Internet connection along this section of state Route 45 in the village was spotty at best. And contractors preparing the groundwork and construction required fast, reliable service so they could complete the project on schedule.
The most efficient means to deploy a high-speed connection was through wireless technology. That’s where a young, local tech company stepped in and solved the issue.
“They contacted us,” says Ken Haidaris, who three years ago along with businessman Mark Marvin founded Warren Wireless, an internet communications provider based at Brite Energy Innovators, a technology incubator in downtown Warren. “We do the jobs that other providers don’t want to touch.”
Marvin, a native of Warren who splits his time with his residence in New Mexico, has invested millions of dollars into downtown Warren, including a venture that resulted in the complete renovation of the Robins Theatre.
Haidaris is also a well-known name in the city – he owns the landmark restaurant Sunrise Inn and Sunrise Entertainment, which books shows for the downtown Warren Amphitheater and the Robins.
Warren Wireless’ ultimate business objective is to deliver wireless internet connectivity to underserved areas across Trumbull County. When GM and LG Chem first announced their project, for example, representatives contacted Warren Wireless about extending service to this part of the county, Haidaris says.
The answer was to place a wireless signal transmitter atop a nearby communication tower so the construction site could pick up a strong signal, Haidaris says. The general contractor on the project, Barton Malow, is signed on as a customer as are several subcontractors at the location.
“We’re working closely with the supervisors of the project to roll the Wi-Fi into the plant once it’s finished,” says Tyler Harden, Warren Wireless’ chief information officer. “There was no Wi-Fi service there before.”
The service has worked so well that other contractors are calling as it positions the company to add customers in this part of Trumbull County, Harden says.
Wireless signals could extend about 125 miles, provided there are no physical obstructions to impede the tower’s line of sight, he says.
So far, construction on the project appears to be on track, observes Lordstown Mayor Arno Hill. “They are going great guns out there,” he says. “They have several crews putting the steel up.”
Initially, it was critical to sign up nearby businesses to the network, Haidaris says, so it was logical to approach establishments in and around the central business district in Warren.

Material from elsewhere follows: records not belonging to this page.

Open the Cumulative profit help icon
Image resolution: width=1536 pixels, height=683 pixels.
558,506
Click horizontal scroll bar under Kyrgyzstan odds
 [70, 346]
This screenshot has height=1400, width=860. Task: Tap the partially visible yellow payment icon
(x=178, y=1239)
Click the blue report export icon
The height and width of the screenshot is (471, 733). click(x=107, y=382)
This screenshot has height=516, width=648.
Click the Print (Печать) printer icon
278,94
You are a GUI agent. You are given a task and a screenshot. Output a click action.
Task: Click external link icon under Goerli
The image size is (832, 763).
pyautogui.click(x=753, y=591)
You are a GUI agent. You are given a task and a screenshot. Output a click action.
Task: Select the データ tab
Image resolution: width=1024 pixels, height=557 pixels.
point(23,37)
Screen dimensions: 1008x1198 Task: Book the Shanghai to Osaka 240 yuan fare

“We’re trying to take care of concentrated areas first, then move on to other areas,” he says. “This way, we’re not scattershot throughout the county.”
At present, Warren Wireless targets commercial users. Plans call for possibly expanding the service to residential customers, Haidaris says.
Just about every restaurant in downtown Warren is a customer, Haidaris says, as are the Robins Theatre and Packard Music Hall. “There are no issues,” he says, since the network allows operations such as the Robins to process high-volume ticket sales and secure credit card transactions.
During a recent visit to the Robins Theatre, Haidaris demonstrates how wireless technology affects the daily operations in the venue.
He reaches into his pocket for his smartphone, dials up an app and presses a tab on its touch screen that governs the lights in the building. By working remotely, Haidaris is able to control the color and brightness of the lights inside the entire theater.
Moreover, all of the company’s network gear is reinforced with backup generators and redundant pathways to ensure the system remains operational during power outages or other emergencies, Harden says.“We’ve had 100% uptime.”
Among its customers is Charbenay’s Wine on the River, a winery that opened in September 2019 in the former Scope Center along the Mahoning River in downtown Warren.
“It’s been so reliable,” says its owner, Charlene Butcher. “I’m not a technical person. But we need this for our business.”
The winery has used Warren Wireless since it opened last year.
“We’ve used them from the beginning and there’ve been no problems at all,” she says.
Eventually, the company would like to expand its wireless technology to other internet-starved regions such as northern Trumbull County, Haidaris says.
“They don’t have broadband. So kids are going to places like McDonald’s to do their homework,” he says. “This could be a possible target area in the future.”
He says the company is exploring grant opportunities to help bridge the digital divide in these underserved parts of the county.
“We think it’s right up our alley,” Haidaris says.
Pictured: Warren Wireless co-owner Ken Haidaris, chief marketing associate Marilyn Montgomery and chief information officer Tyler Harden say most businesses in downtown Warren have become clients.